Tyler appeared in the BBC/Showtime sitcom Episodes (Series 2, Episode 6) as himself playing an ice hockey coach, when Matt LeBlanc tries unsuccessfully to get the other main stars from Friends to appear in the promotional video for the fictional television show Pucks.

He supported the Lili Claire Foundation and AIDS Project Los Angeles charities.

==Personal life==
In 1995, Tyler married Barbara Chadsey. The couple separated in 2003, and in 2014, he filed for divorce, citing irreconcilable differences. He married Jennifer Carno in 2017.

==Death==
Tyler was diagnosed with prostate cancer in 2018, but did not publicly disclose his illness until June 2021, shortly after the release of Friends: The Reunion. The cancer metastasized to his spine, leading him to use a wheelchair. He died of complications from the disease at his home in Los Angeles, California, on October 24, 2021, at age 59.

==Filmography==
===Film===

| Year | Film | Role | Notes |
|---|---|---|---|
| 1992 | The Roommate | Bar Patron | First credited role, short film |
| 1997 | Motel Blue | Oscar Bevins |  |
| 1997 | The Disturbance at Dinner | Wilson Pomade |  |
| 1999 | Foreign Correspondents | Randy |  |
| 2010 | Jason's Big Problem | Blane |  |
| 2020 | Processing | Frank Brandt | Short film |
| 2020 | The Gesture and The Word | Gilbert (the postman) | Short film - The Gesture and the Word |

===Television===

| Year | Title | Role | Notes |
|---|---|---|---|
| 1994–2004 | Friends | Gunther | Recurring role, 148 episodes |
| 2000 | Just Shoot Me! | Doctor | Episode: "Donnie Returns" |
| 2001 | Sabrina, the Teenage Witch | Ethan | Episode: "My Best Shot" |
| 2004 | Iron Chef America: Battle of the Masters | Judge | Episode: Morimoto/Flay VS. Sakai/Batali |
| 2005 | Scrubs | Therapist | Episode: "My Faith in Humanity" |
| 2006 | Nobody's Watching | Himself | Unaired pilot |
| 2010 | Keeping up with the Downs | Chase | Made for TV short film |
| 2012 | Episodes | Himself | Episode Six, Season Two |
| 2013 | Modern Music | Chad Levitz | Main role, 5 episodes (Web series) |
| 2021 | Friends: The Reunion | Himself | HBO Max Special |

=== Video games ===

| Year | Title | Role | Notes |
|---|---|---|---|
| 2005 | Friends: The One with All the Trivia | Narrator and host |  |
| 2005 | Friends: Scene It? | Narrator | DVD board game |

===Music video===

| Year | Title | Artist |
|---|---|---|
| 2007 | "Come Tomorrow" | Chicane |

==If You Knew spoken word performance==
In July 2021, producers Al Gomes and Connie Watrous of Big Noise, along with two-time Emmy Award nominee Tim Labonte and Grammy Award winner Alan Boyd, conceptualized and created a short film for Tyler's spoken word performance entitled If You Knew.

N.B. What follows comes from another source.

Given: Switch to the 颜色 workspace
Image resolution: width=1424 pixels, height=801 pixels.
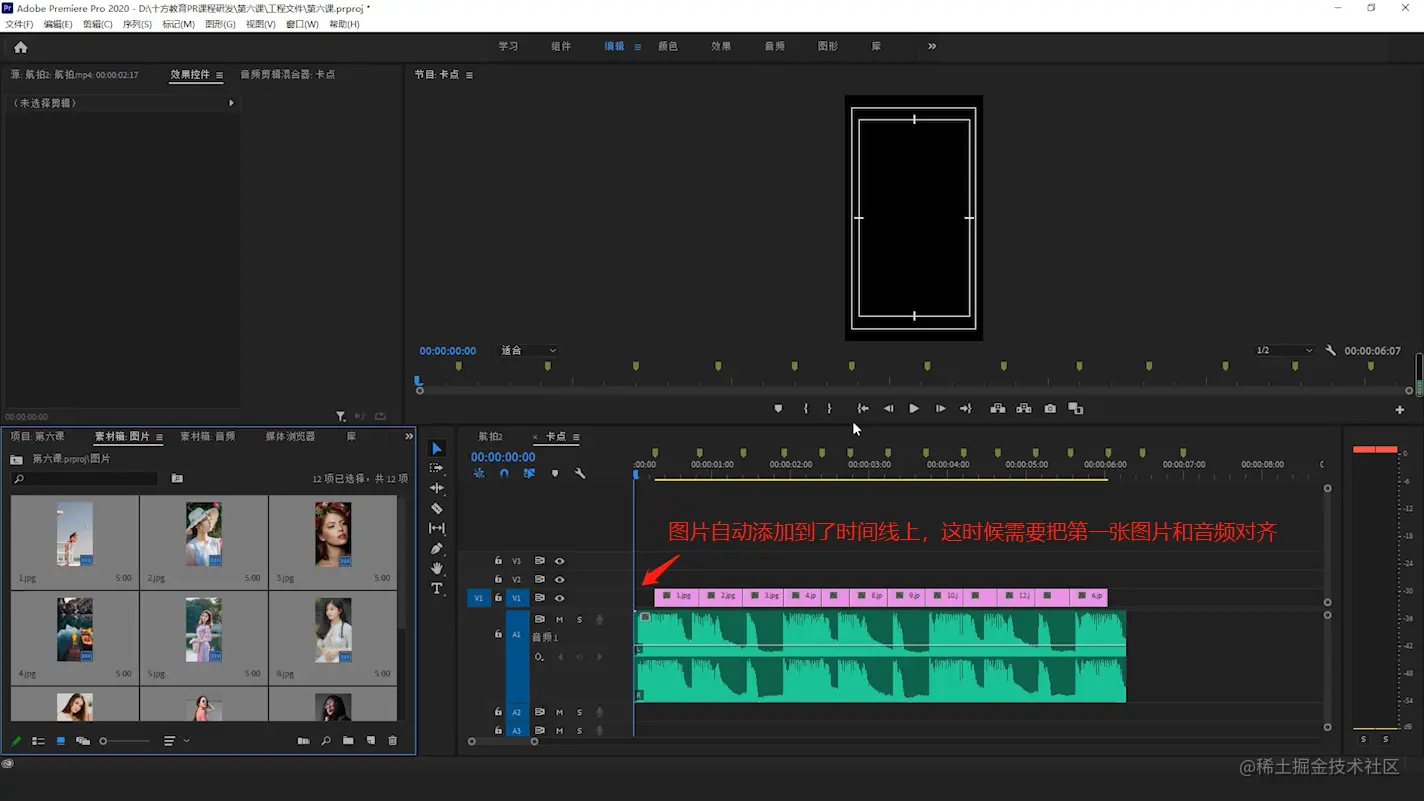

Tyler's recording had been featured on a 2016 tribute album to The Beach Boys' lyricist Stephen Kalinich called Be Still that Gomes, Watrous, and Boyd had also produced. The Recording Academy placed the collection on the Official Ballot for the 59th Annual Grammy Awards for Best Spoken Word Album. Tyler also composed the music for the recording.

The new short film for If You Knew was produced to honor Tyler and also create a fundraiser for the organization that was working closely with him, the Prostate Cancer Foundation. All the streaming proceeds of the video, and Tyler's original recording, are being donated to the Prostate Cancer Foundation.